A morte prematura de um menino de apenas 9 anos, ocorrida recentemente após passar por unidades de saúde da Capital, desencadeou uma onda de denúncias de outras mães que afirmam enfrentar situações semelhantes de descaso. O luto da família, que aponta falhas graves no atendimento e demora na transferência para uma unidade de alta complexidade, encorajou novos relatos sobre a precariedade das Unidades de Pronto Atendimento (UPAs) em Campo Grande. As queixas se concentram principalmente na triagem demorada e na falta de pediatras em plantões críticos.
Uma das mães relatou que precisou percorrer três unidades diferentes para conseguir que o filho fosse examinado por um especialista, recebendo apenas medicamentos para dor sem a realização de exames complementares que poderiam identificar a gravidade do quadro. Esse cenário de “atendimento paliativo” é uma das principais reclamações das famílias sul-mato-grossenses, que veem seus filhos retornarem para casa com sintomas persistentes, muitas vezes agravando o estado de saúde antes de uma internação efetiva.
O impacto desses relatos coloca a Secretaria Municipal de Saúde (Sesau) sob intensa pressão popular e política.

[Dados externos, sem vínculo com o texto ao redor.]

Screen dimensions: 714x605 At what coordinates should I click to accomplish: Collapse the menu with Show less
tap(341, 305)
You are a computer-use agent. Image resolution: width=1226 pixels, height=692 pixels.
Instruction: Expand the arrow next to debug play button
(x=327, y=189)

O Conselho Municipal de Saúde e a Comissão de Saúde da Câmara Municipal já foram acionados para investigar se há um padrão de negligência ou se o problema está na sobrecarga das equipes de prontidão. Em Mato Grosso do Sul, a falta de leitos de retaguarda hospitalar é um problema crônico que atinge diretamente as crianças, que acabam permanecendo dias em observação nas UPAs, locais que não possuem estrutura para internações de longa duração.

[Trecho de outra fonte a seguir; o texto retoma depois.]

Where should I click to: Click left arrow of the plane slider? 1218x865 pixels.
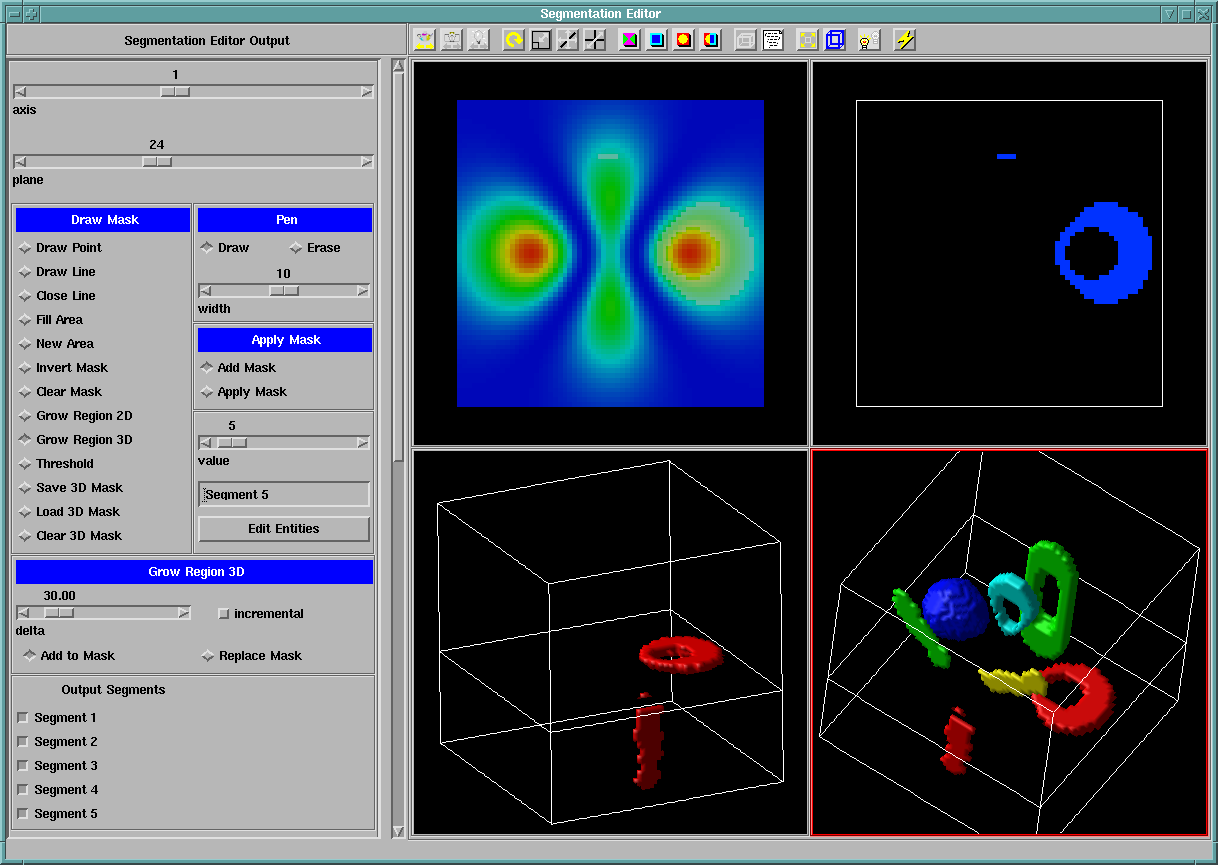pos(20,162)
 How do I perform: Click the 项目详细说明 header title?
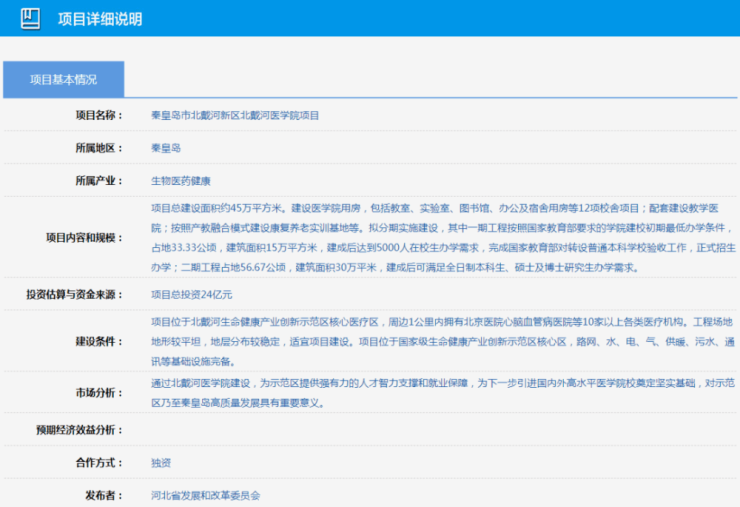(100, 19)
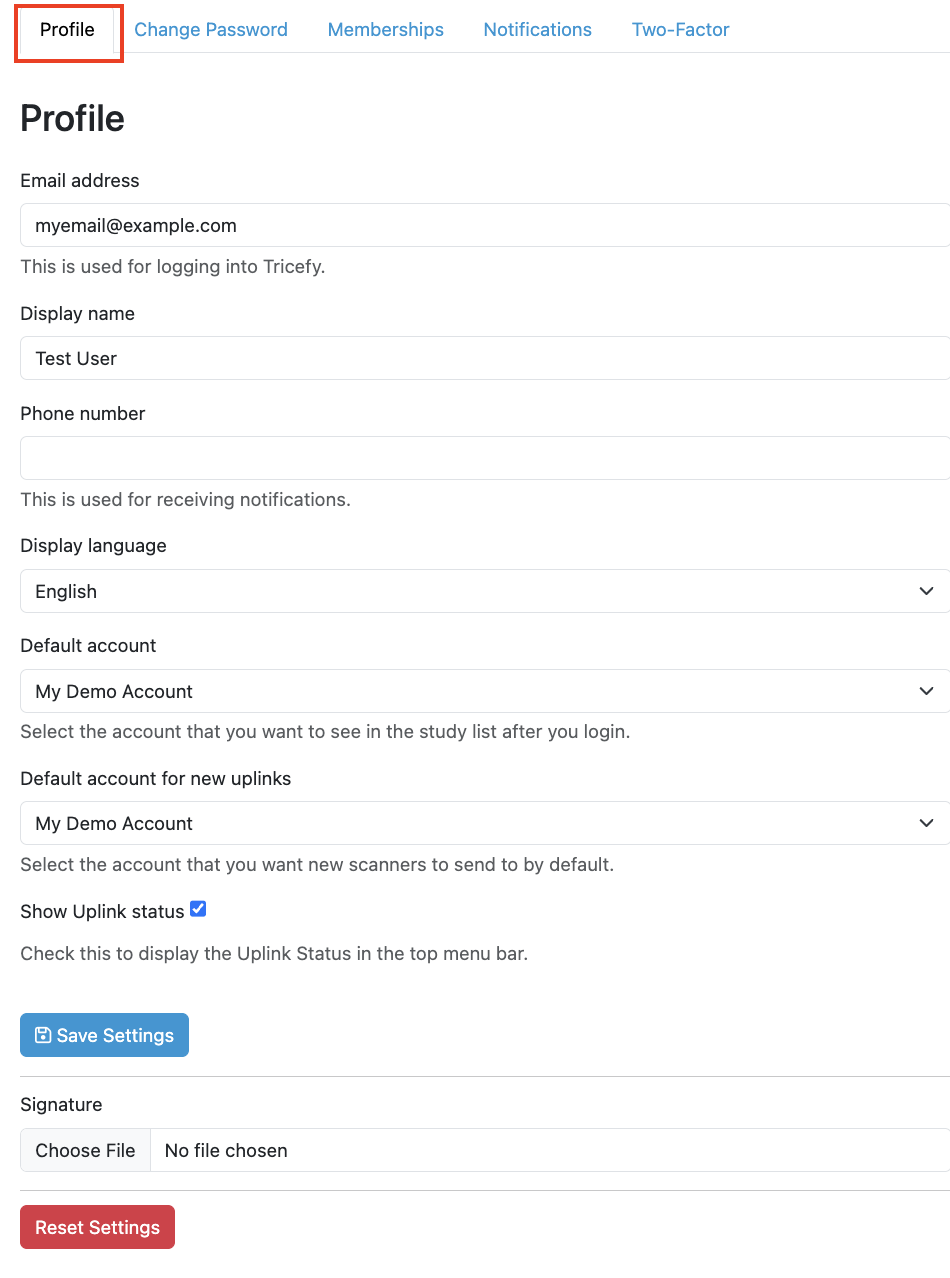This screenshot has height=1278, width=950.
Task: Click the Email address label text
Action: [x=80, y=181]
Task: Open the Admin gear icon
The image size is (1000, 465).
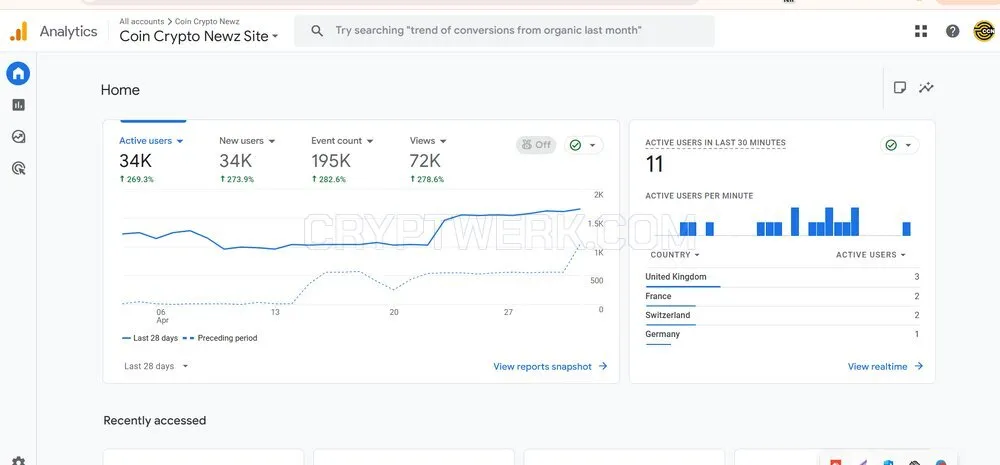Action: (x=18, y=461)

Diante da gravidade dos fatos, movimentos de mães planejam uma manifestação em frente à prefeitura para exigir protocolos mais rígidos de atendimento infantil e transparência nas escalas médicas. Enquanto as investigações sobre a morte do menino de 9 anos avançam na Polícia Civil como morte a esclarecer, a comunidade exige respostas urgentes. A Sesau, por sua vez, afirma estar monitorando as unidades e que as mortes notificadas passam por rigorosa análise técnica, mas os relatos das famílias sugerem que a crise na saúde pública municipal está longe de ser um caso isolado.